A good heuristic for regression is to set this hyperparameter to 1/3 the number of input features.

  • num_features_for_split = total_input_features / 3

For classification problems, Breiman (2001) recommends setting mtry to the square root of the number of predictors.

— Page 387, Applied Predictive Modeling, 2013.

A good heuristic for classification is to set this hyperparameter to the square root of the number of input features.

  • num_features_for_split = sqrt(total_input_features)

Another important hyperparameter to tune is the depth of the decision trees. Deeper trees are often more overfit to the training data, but also less correlated, which in turn may improve the performance of the ensemble. Depths from 1 to 10 levels may be effective.

Finally, the number of decision trees in the ensemble can be set. Often, this is increased until no further improvement is seen.

Random Forest Scikit-Learn API

Random Forest ensembles can be implemented from scratch, although this can be challenging for beginners.

The scikit-learn Python machine learning library provides an implementation of Random Forest for machine learning.

It is available in modern versions of the library.

First, confirm that you are using a modern version of the library by running the following script:

# check scikit-learn version
import sklearn
print(sklearn.__version__)

Running the script will print your version of scikit-learn.

Your version should be the same or higher. If not, you must upgrade your version of the scikit-learn library.

0.22.1

Random Forest is provided via the RandomForestRegressor and RandomForestClassifier classes.

Both models operate the same way and take the same arguments that influence how the decision trees are created.

Randomness is used in the construction of the model. This means that each time the algorithm is run on the same data, it will produce a slightly different model.

When using machine learning algorithms that have a stochastic learning algorithm, it is good practice to evaluate them by averaging their performance across multiple runs or repeats of cross-validation. When fitting a final model, it may be desirable to either increase the number of trees until the variance of the model is reduced across repeated evaluations, or to fit multiple final models and average their predictions.

Let’s take a look at how to develop a Random Forest ensemble for both classification and regression tasks.

Random Forest for Classification

In this section, we will look at using Random Forest for a classification problem.

First, we can use the make_classification() function to create a synthetic binary classification problem with 1,000 examples and 20 input features.

The complete example is listed below.

# test classification dataset
from sklearn.datasets import make_classification
# define dataset
X, y = make_classification(n_samples=1000, n_features=20, n_informative=15, n_redundant=5, random_state=3)
# summarize the dataset
print(X.shape, y.shape)

Running the example creates the dataset and summarizes the shape of the input and output components.

(1000, 20) (1000,)

Next, we can evaluate a random forest algorithm on this dataset.

We will evaluate the model using repeated stratified k-fold cross-validation, with three repeats and 10 folds. We will report the mean and standard deviation of the accuracy of the model across all repeats and folds.

# evaluate random forest algorithm for classification
from numpy import mean
from numpy import std
from sklearn.datasets import make_classification
from sklearn.model_selection import cross_val_score
from sklearn.model_selection import RepeatedStratifiedKFold
from sklearn.ensemble import RandomForestClassifier
# define dataset
X, y = make_classification(n_samples=1000, n_features=20, n_informative=15, n_redundant=5, random_state=3)

## Recorded data
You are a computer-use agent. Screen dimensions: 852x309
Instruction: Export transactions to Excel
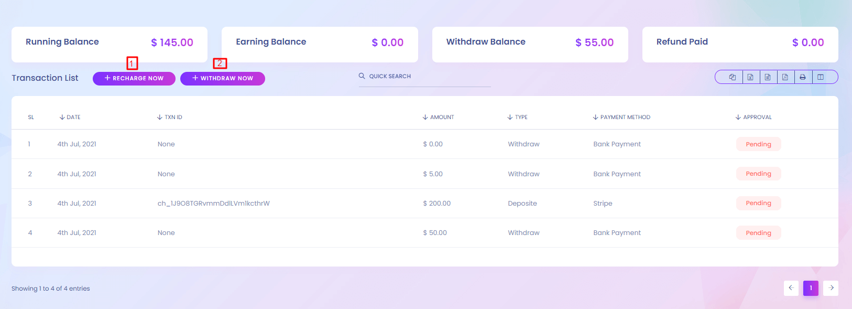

## Your instructions
Please resume the passage on random forests in scikit-learn, picking up right after its final line of code.

## Output for this exercise
# define the model
model = RandomForestClassifier()
# evaluate the model
cv = RepeatedStratifiedKFold(n_splits=10, n_repeats=3, random_state=1)
n_scores = cross_val_score(model, X, y, scoring='accuracy', cv=cv, n_jobs=-1, error_score='raise')
# report performance
print('Accuracy: %.3f (%.3f)' % (mean(n_scores), std(n_scores)))

Running the example reports the mean and standard deviation accuracy of the model.

Your specific results may vary given the stochastic nature of the learning algorithm. Try running the example a few times.

In this case, we can see the random forest ensemble with default hyperparameters achieves a classification accuracy of about 90.5 percent.

Accuracy: 0.905 (0.025)

We can also use the random forest model as a final model and make predictions for classification.

First, the random forest ensemble is fit on all available data, then the predict() function can be called to make predictions on new data.

The example below demonstrates this on our binary classification dataset.

# make predictions using random forest for classification
from sklearn.datasets import make_classification
from sklearn.ensemble import RandomForestClassifier
# define dataset
X, y = make_classification(n_samples=1000, n_features=20, n_informative=15, n_redundant=5, random_state=3)
# define the model
model = RandomForestClassifier()
# fit the model on the whole dataset
model.fit(X, y)
# make a single prediction
row = [[-8.52381793,5.24451077,-12.14967704,-2.92949242,0.99314133,0.67326595,-0.38657932,1.27955683,-0.60712621,3.20807316,0.60504151,-1.38706415,8.92444588,-7.43027595,-2.33653219,1.10358169,0.21547782,1.05057966,0.6975331,0.26076035]]
yhat = model.predict(row)
print('Predicted Class: %d' % yhat[0])

Running the example fits the random forest ensemble model on the entire dataset and is then used to make a prediction on a new row of data, as we might when using the model in an application.

Predicted Class: 0

Now that we are familiar with using random forest for classification, let’s look at the API for regression.

Random Forest for Regression

In this section, we will look at using random forests for a regression problem.

First, we can use the make_regression() function to create a synthetic regression problem with 1,000 examples and 20 input features.

The complete example is listed below.

# test regression dataset
from sklearn.datasets import make_regression
# define dataset
X, y = make_regression(n_samples=1000, n_features=20, n_informative=15, noise=0.1, random_state=2)
# summarize the dataset
print(X.shape, y.shape)

Running the example creates the dataset and summarizes the shape of the input and output components.

(1000, 20) (1000,)

Next, we can evaluate a random forest algorithm on this dataset.

As we did with the last section, we will evaluate the model using repeated k-fold cross-validation, with three repeats and 10 folds. We will report the mean absolute error (MAE) of the model across all repeats and folds. The scikit-learn library makes the MAE negative so that it is maximized instead of minimized. This means that larger negative MAE are better and a perfect model has a MAE of 0.

The complete example is listed below.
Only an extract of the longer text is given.